If, by the way, Viktor Orbán thinks that immigrants from Eastern European countries are always welcomed by the population in countries of western Europe, he is very wrong. Just yesterday Austrian right-wingers demanded that the government introduce a quota system to keep Hungarians out of the country. They claim that there are enough of them as it is. And Orbán’s friend, British Prime Minister David Cameron, hasn’t shown himself to be exactly a friend of immigrants who come from the eastern periphery of the EU. In general, one can say that immigrants are unpopular, especially in economically difficult times. They are blamed for accepting jobs for less money and taking away the livelihoods of the natives. This is true now, and it was even true in countries, like Canada, where a large number of Hungarians settled in 1956.
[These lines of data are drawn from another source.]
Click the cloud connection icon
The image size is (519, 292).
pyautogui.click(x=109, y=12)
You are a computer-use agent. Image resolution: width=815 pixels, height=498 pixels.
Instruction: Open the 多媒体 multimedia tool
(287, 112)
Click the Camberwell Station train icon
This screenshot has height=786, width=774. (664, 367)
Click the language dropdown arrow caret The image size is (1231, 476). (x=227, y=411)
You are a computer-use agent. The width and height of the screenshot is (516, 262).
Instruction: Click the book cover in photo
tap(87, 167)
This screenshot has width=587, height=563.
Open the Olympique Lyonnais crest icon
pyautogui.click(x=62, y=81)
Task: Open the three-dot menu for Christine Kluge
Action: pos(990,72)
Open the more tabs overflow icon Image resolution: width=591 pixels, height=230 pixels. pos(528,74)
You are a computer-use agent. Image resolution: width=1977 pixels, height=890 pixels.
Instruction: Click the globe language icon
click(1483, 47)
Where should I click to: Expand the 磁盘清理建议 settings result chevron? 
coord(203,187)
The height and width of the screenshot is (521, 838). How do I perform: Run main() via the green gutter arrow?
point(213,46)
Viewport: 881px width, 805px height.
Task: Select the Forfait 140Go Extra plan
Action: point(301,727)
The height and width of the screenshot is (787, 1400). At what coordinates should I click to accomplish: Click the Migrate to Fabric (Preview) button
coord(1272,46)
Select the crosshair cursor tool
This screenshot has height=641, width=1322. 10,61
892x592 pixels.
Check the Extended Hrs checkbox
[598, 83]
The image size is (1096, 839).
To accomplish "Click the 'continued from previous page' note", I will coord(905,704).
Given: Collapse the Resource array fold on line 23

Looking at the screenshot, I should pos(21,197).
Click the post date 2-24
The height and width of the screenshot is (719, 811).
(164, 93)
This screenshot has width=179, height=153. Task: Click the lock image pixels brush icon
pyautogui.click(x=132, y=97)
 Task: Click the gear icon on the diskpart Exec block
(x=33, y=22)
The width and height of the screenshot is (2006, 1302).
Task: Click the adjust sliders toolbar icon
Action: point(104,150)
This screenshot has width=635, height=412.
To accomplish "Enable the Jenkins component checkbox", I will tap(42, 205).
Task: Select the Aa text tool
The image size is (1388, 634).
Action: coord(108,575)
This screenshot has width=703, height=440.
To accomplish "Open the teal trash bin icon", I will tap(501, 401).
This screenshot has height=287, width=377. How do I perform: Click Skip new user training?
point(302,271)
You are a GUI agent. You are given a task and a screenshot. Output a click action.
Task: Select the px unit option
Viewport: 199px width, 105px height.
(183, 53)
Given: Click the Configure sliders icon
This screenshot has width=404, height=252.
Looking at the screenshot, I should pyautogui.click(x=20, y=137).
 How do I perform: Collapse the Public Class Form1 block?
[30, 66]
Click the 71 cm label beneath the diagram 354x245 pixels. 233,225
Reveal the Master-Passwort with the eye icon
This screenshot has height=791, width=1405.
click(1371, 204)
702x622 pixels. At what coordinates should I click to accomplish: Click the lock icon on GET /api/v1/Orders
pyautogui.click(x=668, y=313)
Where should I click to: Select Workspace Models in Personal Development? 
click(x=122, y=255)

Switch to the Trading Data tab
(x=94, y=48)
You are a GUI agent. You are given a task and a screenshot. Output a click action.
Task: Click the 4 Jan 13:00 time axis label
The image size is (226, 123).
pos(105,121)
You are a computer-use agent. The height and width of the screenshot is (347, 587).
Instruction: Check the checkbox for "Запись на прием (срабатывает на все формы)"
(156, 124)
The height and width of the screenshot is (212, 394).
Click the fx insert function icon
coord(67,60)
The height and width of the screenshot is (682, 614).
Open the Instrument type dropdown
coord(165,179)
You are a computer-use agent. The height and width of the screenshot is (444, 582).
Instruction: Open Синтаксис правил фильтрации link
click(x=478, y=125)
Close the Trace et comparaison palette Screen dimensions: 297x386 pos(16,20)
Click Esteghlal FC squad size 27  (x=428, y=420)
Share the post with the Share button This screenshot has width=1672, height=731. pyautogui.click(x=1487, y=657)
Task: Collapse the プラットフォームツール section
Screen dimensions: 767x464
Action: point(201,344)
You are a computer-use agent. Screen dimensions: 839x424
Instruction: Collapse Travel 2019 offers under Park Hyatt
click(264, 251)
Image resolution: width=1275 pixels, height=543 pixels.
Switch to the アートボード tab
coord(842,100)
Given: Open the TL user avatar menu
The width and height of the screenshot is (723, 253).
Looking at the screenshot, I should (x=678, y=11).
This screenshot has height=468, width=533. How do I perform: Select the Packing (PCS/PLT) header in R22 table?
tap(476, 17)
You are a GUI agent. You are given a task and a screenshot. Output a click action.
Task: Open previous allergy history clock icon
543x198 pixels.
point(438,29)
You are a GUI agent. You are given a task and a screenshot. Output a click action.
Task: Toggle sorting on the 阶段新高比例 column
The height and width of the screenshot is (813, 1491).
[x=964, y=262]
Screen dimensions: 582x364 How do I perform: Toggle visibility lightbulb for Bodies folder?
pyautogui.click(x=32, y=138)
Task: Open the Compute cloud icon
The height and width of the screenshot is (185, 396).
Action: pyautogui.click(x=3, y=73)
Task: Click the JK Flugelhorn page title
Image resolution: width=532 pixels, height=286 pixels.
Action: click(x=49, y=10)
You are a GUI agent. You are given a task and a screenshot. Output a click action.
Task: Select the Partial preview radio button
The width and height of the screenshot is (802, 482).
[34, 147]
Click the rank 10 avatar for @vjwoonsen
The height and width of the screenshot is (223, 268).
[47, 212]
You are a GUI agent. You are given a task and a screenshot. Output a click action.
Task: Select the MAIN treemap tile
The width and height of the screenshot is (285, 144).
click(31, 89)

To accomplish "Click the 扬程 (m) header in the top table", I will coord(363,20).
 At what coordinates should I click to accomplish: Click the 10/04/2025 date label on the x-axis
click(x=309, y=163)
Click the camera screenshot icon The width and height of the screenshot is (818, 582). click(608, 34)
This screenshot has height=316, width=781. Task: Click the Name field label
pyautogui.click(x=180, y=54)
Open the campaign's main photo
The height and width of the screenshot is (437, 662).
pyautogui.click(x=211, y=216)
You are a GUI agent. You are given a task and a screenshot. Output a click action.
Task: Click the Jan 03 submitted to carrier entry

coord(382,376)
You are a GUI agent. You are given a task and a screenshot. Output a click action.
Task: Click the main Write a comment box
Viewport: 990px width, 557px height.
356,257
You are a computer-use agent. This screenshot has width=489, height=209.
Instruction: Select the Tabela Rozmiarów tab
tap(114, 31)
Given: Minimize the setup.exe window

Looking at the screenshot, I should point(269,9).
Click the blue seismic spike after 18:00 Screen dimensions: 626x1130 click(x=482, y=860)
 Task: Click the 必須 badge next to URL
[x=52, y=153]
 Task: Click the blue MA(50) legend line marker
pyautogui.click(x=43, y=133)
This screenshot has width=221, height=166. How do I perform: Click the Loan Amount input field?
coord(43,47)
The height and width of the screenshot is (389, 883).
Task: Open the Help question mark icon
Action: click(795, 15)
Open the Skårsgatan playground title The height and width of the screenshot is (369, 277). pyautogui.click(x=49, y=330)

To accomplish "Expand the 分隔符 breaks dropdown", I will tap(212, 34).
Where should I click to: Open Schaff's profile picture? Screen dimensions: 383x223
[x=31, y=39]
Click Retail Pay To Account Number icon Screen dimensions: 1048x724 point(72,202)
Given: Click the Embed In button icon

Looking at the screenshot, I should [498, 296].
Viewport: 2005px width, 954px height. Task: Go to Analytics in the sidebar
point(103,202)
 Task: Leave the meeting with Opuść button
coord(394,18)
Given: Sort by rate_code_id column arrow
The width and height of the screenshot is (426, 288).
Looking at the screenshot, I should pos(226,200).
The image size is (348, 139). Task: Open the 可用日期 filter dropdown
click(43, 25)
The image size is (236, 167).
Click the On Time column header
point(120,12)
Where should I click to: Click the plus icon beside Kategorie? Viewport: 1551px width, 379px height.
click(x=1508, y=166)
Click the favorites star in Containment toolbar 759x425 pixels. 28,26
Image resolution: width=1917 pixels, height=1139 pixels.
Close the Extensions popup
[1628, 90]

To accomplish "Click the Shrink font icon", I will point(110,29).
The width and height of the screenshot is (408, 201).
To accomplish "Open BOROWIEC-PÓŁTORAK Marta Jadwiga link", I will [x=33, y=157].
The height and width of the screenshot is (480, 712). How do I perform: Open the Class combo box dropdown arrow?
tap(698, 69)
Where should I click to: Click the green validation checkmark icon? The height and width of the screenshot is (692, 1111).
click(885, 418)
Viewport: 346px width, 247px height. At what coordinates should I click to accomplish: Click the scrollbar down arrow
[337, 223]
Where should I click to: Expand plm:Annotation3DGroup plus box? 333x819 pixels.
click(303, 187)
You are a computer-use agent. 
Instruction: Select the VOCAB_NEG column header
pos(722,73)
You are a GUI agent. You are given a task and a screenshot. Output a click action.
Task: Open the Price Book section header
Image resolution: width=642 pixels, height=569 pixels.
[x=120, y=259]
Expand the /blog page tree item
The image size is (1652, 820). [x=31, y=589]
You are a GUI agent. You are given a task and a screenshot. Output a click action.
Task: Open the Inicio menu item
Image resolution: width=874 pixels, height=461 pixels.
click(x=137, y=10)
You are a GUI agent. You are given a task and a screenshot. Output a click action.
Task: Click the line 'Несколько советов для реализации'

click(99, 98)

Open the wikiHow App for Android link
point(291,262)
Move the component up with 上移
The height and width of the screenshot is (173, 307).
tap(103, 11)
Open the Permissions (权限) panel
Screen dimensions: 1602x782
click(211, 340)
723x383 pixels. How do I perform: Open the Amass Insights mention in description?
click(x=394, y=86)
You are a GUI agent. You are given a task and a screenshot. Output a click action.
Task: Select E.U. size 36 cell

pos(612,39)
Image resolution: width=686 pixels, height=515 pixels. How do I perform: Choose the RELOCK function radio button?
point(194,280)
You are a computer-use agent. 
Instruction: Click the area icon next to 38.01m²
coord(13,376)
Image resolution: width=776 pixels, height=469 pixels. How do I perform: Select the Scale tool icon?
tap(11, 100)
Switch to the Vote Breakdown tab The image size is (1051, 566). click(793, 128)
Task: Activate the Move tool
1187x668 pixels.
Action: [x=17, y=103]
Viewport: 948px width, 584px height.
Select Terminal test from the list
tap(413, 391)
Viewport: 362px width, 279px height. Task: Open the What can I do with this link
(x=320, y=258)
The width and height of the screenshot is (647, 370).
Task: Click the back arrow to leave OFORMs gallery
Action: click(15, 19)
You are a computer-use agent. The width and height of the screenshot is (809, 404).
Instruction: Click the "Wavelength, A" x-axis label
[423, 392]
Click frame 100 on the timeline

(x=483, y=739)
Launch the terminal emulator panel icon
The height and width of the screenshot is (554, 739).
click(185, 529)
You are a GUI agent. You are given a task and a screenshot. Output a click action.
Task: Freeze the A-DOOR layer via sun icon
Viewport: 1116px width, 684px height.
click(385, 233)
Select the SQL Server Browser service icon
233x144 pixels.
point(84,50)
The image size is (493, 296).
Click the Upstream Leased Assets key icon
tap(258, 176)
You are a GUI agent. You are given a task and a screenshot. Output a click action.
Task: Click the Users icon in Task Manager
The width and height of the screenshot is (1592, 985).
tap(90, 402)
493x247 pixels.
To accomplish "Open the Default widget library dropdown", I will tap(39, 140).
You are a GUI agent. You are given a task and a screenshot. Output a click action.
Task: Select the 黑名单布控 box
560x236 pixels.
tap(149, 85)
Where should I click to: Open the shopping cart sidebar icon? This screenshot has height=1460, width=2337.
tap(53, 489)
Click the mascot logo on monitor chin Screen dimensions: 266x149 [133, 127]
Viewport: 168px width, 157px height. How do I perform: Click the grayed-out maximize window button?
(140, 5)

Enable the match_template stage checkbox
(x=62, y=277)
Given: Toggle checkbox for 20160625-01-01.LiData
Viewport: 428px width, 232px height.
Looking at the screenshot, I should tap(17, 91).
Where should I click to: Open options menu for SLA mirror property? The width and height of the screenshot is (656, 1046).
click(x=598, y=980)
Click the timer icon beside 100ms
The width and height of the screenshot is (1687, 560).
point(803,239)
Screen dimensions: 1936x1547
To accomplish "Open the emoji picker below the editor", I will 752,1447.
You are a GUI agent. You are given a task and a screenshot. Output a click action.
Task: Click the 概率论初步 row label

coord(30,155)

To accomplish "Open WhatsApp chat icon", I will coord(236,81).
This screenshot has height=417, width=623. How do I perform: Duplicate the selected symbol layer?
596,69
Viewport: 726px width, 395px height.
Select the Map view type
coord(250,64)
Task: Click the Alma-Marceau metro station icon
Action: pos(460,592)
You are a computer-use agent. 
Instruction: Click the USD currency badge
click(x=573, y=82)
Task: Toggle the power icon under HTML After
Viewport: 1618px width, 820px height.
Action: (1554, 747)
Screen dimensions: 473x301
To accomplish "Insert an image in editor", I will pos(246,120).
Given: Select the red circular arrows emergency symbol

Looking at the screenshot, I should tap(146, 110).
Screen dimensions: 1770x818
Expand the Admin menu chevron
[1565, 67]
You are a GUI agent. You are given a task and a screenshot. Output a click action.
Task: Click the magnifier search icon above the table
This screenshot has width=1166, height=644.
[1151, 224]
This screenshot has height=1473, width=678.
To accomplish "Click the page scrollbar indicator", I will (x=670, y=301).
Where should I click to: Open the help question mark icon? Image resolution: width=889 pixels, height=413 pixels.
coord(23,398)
As for the generosity of the Hungarian government, let me tell you about a Kurdish family who has lived in Hungary for the last seventeen years. The couple has three children, the oldest of whom is 18. The two younger ones were born in Hungary. Last year the office handling immigration issues refused to give the family permission to settle in Hungary. It was only two days ago that the court ordered a review of the case. The classmates of the older daughter wrote a heart-wrenching letter, pleading with the court not to expel their classmate from the country. So much for the famously Christian country.